Poplar Creek Resources Inc.

August 08, 2008 17:23 ET

Poplar Creek Resources Inc. Announces Acquistion of Oil Sands Lease as Its Qualifying Transaction

CALGARY, ALBERTA--(Marketwire - Aug. 8, 2008) -


Poplar Creek Resources Inc. ("Poplar Creek" or the "Corporation") (TSX VENTURE:PCK.P) announces details concerning a proposed Qualifying Transaction.

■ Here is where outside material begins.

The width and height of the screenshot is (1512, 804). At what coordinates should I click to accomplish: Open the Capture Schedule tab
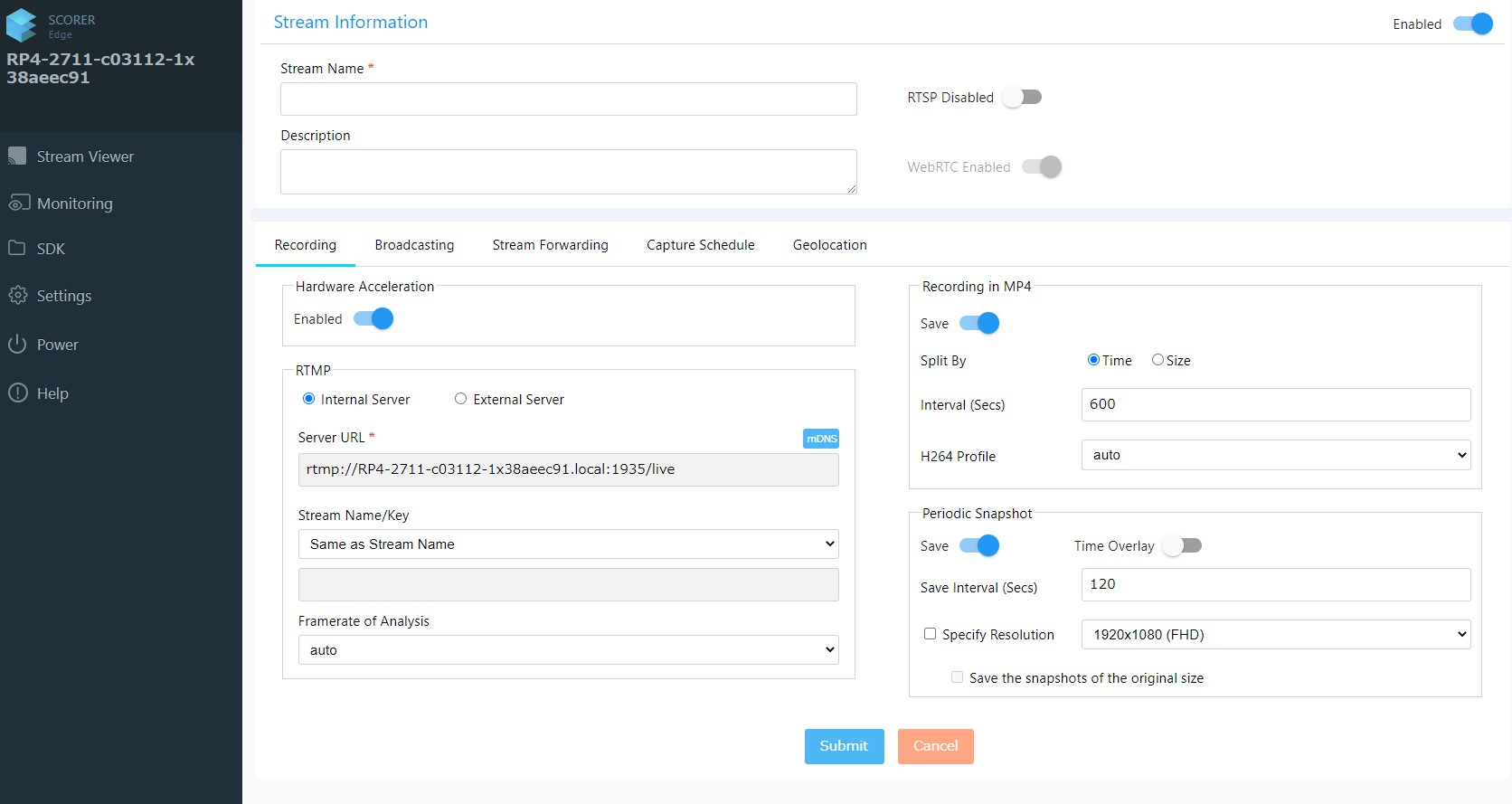tap(700, 245)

Summary of the Proposed Qualifying Transaction

Poplar Creek has entered into a Purchase and Sale Agreement dated July 30, 2008 with Keppoch Energy Ltd. ("Keppoch") and Pan Pacific Land Corporation ("PPLC") (collectively Keppoch and PPLC are referred to as the "Vendors") pursuant to which the Vendors have agreed to sell their 100% interest in Alberta crown Oil Sands Lease No. 7406120425 (the "Lease") comprising five sections approximately 75 kms north of Fort McMurray, Alberta with a legal description: sections 28, 29, 30, 32 and 33, T99-R09-W4, to the Corporation (the "Acquisition") for $150,000 cash and 1,800,000 Poplar Creek common shares (the "Vendors' shares") at a deemed price of $0.25 each. The consideration will be paid 2/3 to Keppoch and 1/3 to PPLC, which presently hold the Lease in those proportions. The Acquisition is expected to constitute a Qualifying Transaction of the Corporation as defined in the policies of the TSX Venture Exchange Inc. ("TSX Venture") and, on closing, the Corporation will be classified as an oil and gas issuer.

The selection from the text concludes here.